Midtown Development’s rendering of the Trop site with the stadium. Image: City of St. Petersburg/Midtown Development.

Both development groups submitted 50-plus page responses to the questions. The prospective developers retained the basis of their original plans, but have reworked some factors and reiterated high points. 

For instance, one of the notable changes Sugar Hill made was its number of affordable housing units. The team has increased the number of affordable and workforce units by 1,416 (for a total of 2,401 units) in its Sugar Hill Parks scheme (with a Rays ballpark) and 1,550 (for a total of 3,165 units) in the Sugar Hill Commons scheme (without a Rays ballpark). 

A rendering of what the Trop site could look like if Sugar Hill Community Partners is selected as the developer. Image: Sugar Hill Community Partners.

The group also modified the size of a proposed convention center from a two-phase, 1.2-million-square-foot convention center to a 150,000-square-foot facility and a 500-key hotel. 

Midtown’s proposal includes an upfront $10 million payment to the city that can immediately be used to build affordable housing, provide down payment assistance, subsidize rents or invest in other programs that the mayor believes will best address the housing issue. Midtown’s proposal states it will build 6,000 to 8,000 residential units. 

Read more about the proposals here. 

 

Construction for Dunedin’s marketplace and food hall progresses  

Dunedin Mix, a food hall and marketplace in Dunedin, is nearly complete. 

The two-story building under construction at 990 Broadway Blvd. will be a food hall that’s similar to Armature Works in Tampa but on a much smaller scale.
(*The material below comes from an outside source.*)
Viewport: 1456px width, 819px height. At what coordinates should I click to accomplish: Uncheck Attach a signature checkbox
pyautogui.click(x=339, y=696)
An advertisement for Dunedin Mix states it will have live music, a bar, open courtyard dining and retail vendors. The second level will have private offices, meeting rooms and coworking space.
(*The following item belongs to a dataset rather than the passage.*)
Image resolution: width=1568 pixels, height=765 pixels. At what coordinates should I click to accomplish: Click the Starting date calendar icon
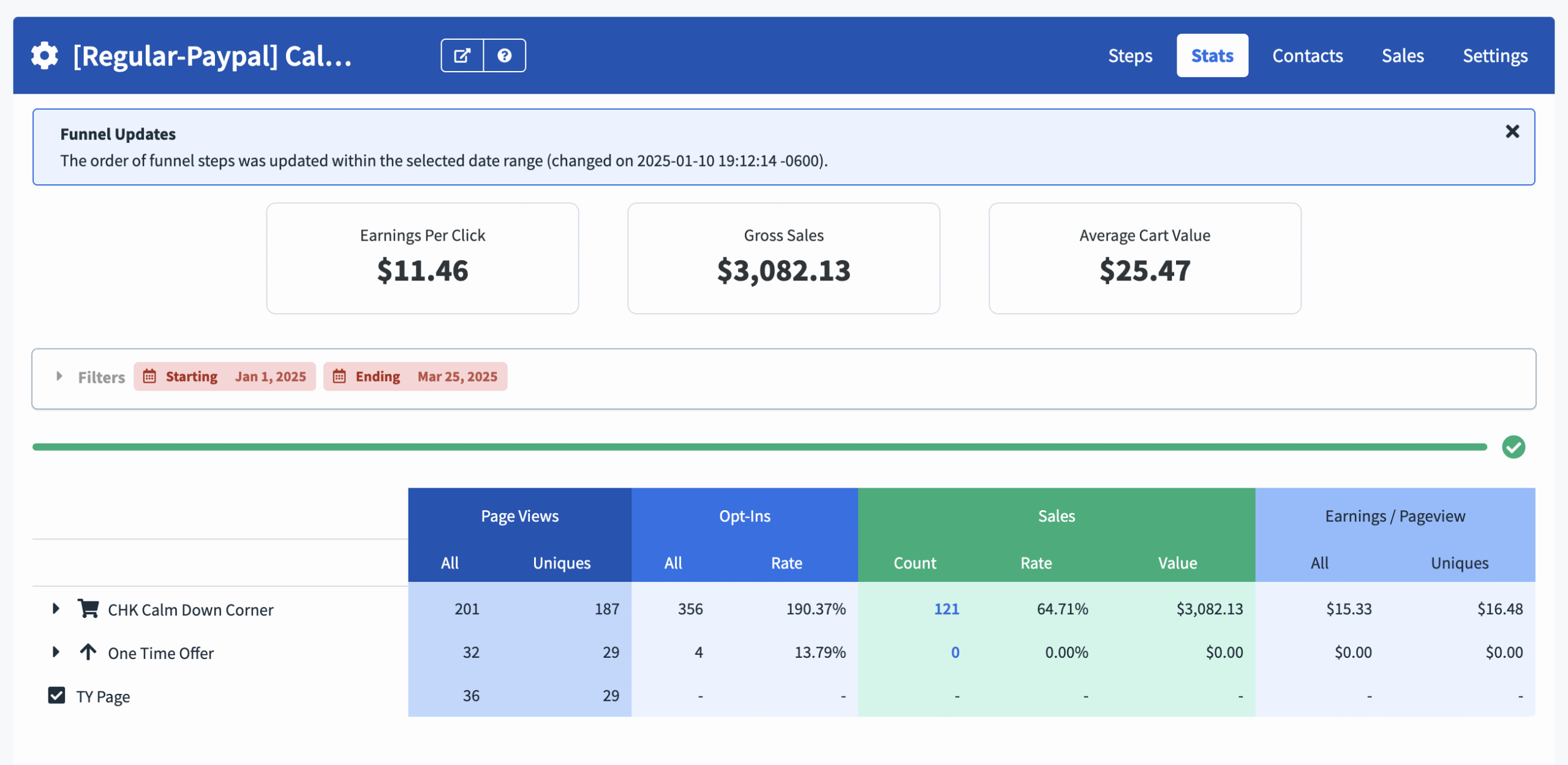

Empad Architecture, the architecture firm working on the project, posted images of the progress on LinkedIn and said the project is about two months out from completion for the shell.

Brandon Stanley, the owner of Paramount Construction, the general contractor for the project, said he purchased the property several years ago and began construction last year. He said the group should be granted a certificate of occupancy in July, and then the tenants can move in and have 45 days to build out their spaces. The marketplace is expected to open in September. 

The building is fully leased with eight tenants, which have not been announced. 

 

Mirror Lake property is purchased 

A New York-based firm known for its multifamily developments has closed on a vacant site near Mirror Lake.

The New Jersey-based Arlington Avenue North LLC entity sold a property on the corner of Arlington Avenue N. and Dr. Martin Luther King Jr. Street in a $10.75 million deal to Abacus Capital Group.

Mirror Lake. Photo from Google Maps.

The property the Abacus Capital Group purchased, under the LLC AMFPVI Saint Petersburg, is currently used as a parking lot.

Abacus, which has multiple regional offices, seeks to achieve attractive, risk-adjusted returns through market cycles by acquiring, repositioning, developing and actively asset managing multifamily properties on behalf of its investors, according to its website.

In Tampa, Abacus owns the Avion at Carrollwood. It also owns the Sage Palmer Ranch in Sarasota, the Mosaic at Miramar Town Center and St. Tropez in Plantation.